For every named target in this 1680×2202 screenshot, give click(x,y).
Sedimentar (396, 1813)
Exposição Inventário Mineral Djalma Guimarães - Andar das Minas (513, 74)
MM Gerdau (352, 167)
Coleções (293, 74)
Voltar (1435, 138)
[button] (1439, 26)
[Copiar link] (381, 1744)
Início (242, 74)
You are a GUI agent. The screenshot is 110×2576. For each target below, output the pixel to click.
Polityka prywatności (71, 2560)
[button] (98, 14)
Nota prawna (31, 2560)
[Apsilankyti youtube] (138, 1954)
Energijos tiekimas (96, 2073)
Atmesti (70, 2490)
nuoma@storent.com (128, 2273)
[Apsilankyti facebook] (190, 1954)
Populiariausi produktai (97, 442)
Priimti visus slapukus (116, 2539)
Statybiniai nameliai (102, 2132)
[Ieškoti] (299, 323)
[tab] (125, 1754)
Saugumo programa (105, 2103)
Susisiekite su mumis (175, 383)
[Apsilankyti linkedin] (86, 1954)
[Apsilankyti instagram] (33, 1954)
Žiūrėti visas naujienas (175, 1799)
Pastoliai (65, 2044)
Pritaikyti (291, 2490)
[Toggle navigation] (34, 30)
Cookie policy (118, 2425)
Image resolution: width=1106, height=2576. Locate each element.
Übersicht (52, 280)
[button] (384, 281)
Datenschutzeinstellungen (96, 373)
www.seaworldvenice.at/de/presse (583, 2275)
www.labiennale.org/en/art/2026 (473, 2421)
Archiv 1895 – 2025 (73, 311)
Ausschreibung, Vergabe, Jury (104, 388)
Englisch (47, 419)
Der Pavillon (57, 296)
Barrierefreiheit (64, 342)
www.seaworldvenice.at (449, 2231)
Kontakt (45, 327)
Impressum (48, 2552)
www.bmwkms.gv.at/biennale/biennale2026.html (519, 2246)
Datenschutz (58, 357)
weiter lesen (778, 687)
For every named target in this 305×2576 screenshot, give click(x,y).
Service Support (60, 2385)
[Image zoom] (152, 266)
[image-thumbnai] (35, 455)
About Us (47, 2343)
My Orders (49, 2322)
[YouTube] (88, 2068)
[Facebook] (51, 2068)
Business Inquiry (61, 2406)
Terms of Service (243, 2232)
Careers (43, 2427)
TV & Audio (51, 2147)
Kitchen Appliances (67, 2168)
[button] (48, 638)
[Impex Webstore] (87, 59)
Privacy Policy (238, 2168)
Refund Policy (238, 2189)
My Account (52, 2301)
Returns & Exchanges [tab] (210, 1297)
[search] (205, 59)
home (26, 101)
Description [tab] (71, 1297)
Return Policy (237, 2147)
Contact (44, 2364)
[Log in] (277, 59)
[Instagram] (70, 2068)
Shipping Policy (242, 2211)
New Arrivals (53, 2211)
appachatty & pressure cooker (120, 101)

##############################

Exercise brief: Looking through the records, copy out every line in which the word "Apsilankyti" is found.

Output for this task:
[Apsilankyti youtube] (138, 1954)
[Apsilankyti facebook] (190, 1954)
[Apsilankyti linkedin] (86, 1954)
[Apsilankyti instagram] (33, 1954)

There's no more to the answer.